I once lived in Yakima Washington and one of my friends there was a young Hispanic man named Jesse. One afternoon, he told me that he wanted me to take him down to his grandmother’s house to pick up some things.
I told him, “Sure, let’s go. I’m happy to help.”
His grandmother lived in a town about thirty minutes away called Sunnyside. When we walked into the house, you could smell the food cooking in the kitchen. I was mesmerized by the aroma and my mouth immediately started watering. Jesse’s grandmother came out to greet us. She smiled up at me a few seconds later and said something in Spanish.

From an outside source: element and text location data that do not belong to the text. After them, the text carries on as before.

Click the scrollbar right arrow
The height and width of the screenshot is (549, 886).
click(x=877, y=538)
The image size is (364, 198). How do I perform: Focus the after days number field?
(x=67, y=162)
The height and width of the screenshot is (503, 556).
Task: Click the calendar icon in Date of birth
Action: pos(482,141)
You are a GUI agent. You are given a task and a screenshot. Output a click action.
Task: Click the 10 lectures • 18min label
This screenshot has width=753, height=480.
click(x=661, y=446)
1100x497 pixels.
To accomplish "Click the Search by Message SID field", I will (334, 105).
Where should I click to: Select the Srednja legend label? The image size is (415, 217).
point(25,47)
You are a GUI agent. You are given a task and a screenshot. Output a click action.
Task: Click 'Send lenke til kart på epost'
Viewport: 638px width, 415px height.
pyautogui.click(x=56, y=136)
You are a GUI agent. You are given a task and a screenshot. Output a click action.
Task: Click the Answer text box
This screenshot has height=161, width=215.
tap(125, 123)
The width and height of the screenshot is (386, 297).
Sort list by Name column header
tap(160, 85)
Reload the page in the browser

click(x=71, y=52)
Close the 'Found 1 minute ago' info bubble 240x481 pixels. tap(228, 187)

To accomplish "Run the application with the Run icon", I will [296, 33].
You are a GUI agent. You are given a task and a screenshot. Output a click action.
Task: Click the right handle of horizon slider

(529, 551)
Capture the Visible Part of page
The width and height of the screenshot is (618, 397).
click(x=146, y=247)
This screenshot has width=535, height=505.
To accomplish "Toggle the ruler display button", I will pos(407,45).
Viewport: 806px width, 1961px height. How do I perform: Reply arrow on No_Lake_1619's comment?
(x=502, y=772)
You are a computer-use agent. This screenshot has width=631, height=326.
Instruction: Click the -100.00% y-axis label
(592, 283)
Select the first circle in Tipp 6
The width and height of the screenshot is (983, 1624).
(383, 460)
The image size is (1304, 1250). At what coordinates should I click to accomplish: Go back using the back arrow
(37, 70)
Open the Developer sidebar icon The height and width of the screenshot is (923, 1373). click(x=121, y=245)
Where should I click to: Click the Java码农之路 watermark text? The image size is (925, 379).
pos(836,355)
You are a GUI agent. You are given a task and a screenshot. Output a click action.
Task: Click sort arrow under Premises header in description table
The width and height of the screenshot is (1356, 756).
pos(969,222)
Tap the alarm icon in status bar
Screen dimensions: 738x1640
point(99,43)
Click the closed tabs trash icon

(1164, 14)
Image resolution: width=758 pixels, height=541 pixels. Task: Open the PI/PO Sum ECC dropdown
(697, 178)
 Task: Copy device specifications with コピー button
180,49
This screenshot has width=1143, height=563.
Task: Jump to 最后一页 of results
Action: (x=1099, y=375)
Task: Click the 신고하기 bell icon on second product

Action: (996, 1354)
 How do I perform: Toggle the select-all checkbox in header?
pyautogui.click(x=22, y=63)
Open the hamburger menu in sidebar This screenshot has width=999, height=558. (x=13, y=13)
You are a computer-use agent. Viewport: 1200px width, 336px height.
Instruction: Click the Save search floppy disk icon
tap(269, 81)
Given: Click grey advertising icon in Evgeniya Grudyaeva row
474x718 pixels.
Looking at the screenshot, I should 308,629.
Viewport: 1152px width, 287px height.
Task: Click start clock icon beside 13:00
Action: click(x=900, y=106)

I turned to Jesse and asked him to translate.
Jesse grinned and said, “She wants to know if you are hungry.”
I said, “Absolutely!”
So, we sat down at a table in the kitchen and she put out a basket of homemade flour tortillas, still warm from the stove. She then gave us a big plate of rice and beans. Everything looked and smelled great.
As she put the food in front of us and sat down to eat, I noticed there was no silverware in sight. To me this was odd, as I had lived my whole life using a knife and fork.
I waited for a few seconds before I leaned over to ask Jesse, “Where are the forks?”
Jesse asked his grandmother the same question in Spanish and she answered, “Show him how to use tortillas instead.”
Jesse then showed me how to use the tortilla to scoop up the rice and beans, tearing off pieces as needed. It was one of the best meals I’ve ever had.
Now, to this day, I always ask for tortillas when we go out to Mexican food. I could have insisted on using a fork that day in Sunnyside but I didn’t, I wanted to see what it was like.
Tip to take away
Don’t be afraid to try something new, no matter how small it is. Have the courage to try something outside of your wheelhouse.